• _Excerpt to read_
==========

On my third day, I woke up feeling pretty good. I wanted to get an early start on my planned 40-mile journey for the day, but God had other plans: my bike had a flat tire. After some help from a few fellow pilgrims, or “Camino Angels” as they are sometimes called, I was on my way to Estella.
As I left Pamplona, I found myself in a residential neighborhood without a fellow pilgrim in sight. I was lost. By the grace of God, a kind woman and her daughter came out of their house to tell me that I was about 4 kilometers off course and that I needed to head back the way I came. They offered me a glass of cold water and sliced watermelon. I accepted gladly, and we began talking.
The women told me they had both been born and raised in Pamplona, yet had never done the Camino. They were shocked to hear I was traveling alone, and called me valiente—brave. Encouraged by their kind words, I thanked them profusely and continued on my way towards Pie de Perdon - a steep mountain range. I prayed to God every second of the way, asking for forgiveness and begging for mercy. As I approached the summit, I could hear a group of younger adults laughing and sharing in the beauty all around. For that moment, everything was good.

==========

• _Source data_
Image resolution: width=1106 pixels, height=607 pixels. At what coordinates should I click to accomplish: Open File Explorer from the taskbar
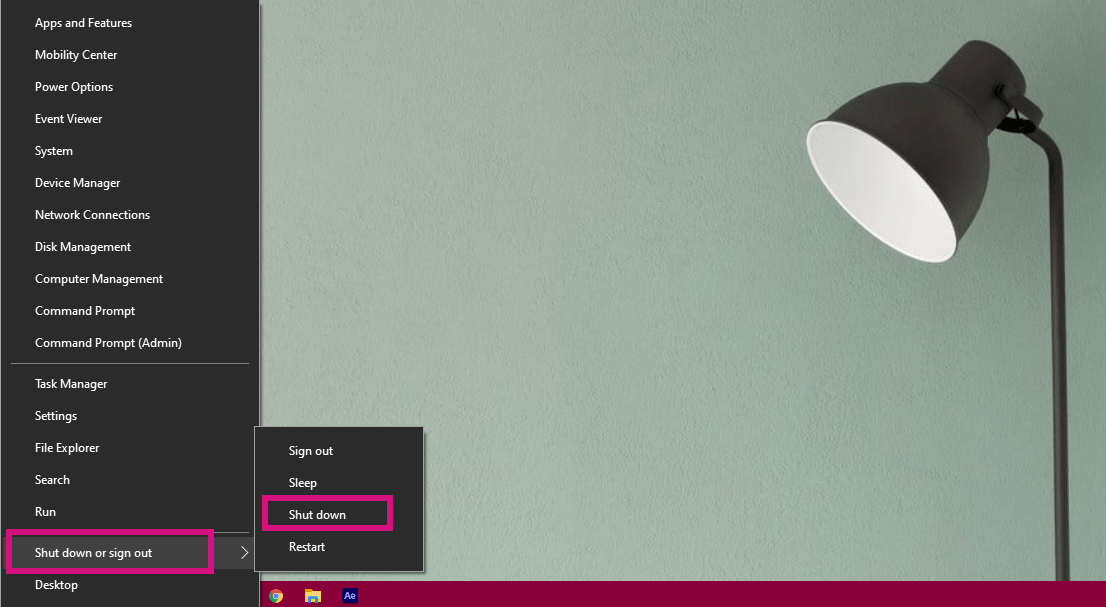313,595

==========

• _Exercise 1_
In the Camino passage, how far off course was the rider when the woman and her daughter came out to help?
• _Exercise 2_
Continue the Camino passage from its last sentence.

• _Written response 1_
About 4 kilometers.

• _Written response 2_
As I made my final approach to Estella, I encountered my second Camino angel. I was following a well-paved road when I heard a car horn behind me. I pulled over to the side of the road and a small pickup truck pulled up alongside me. “THIS IS AN ON-RAMP FOR A MAJOR HIGHWAY! TURN AROUND NOW!” Before I could turn around to say thank you, the truck was gone. My angel was out of sight.
I pulled into Estella during a holiday celebration. People lined the streets, dressed in white and red and singing. I could feel the strong sense of community. Seeing families eating, laughing, and celebrating together reminded me of my family, and all of the holidays and milestones we’d spent together. Seeing those families gave me hope that I would finish this pilgrimage and return home to make more memories.
On the Camino, you meet people from all walks of life. Three young men, friends riding the Camino for sport, nicknamed me “Graciela la Machina” because of my riding endurance. Over the next few days, they asked me about my faith and challenged my perspective. The last time I saw them, they asked me to pray for them. My heart was filled with joy and I knew this was true fulfillment.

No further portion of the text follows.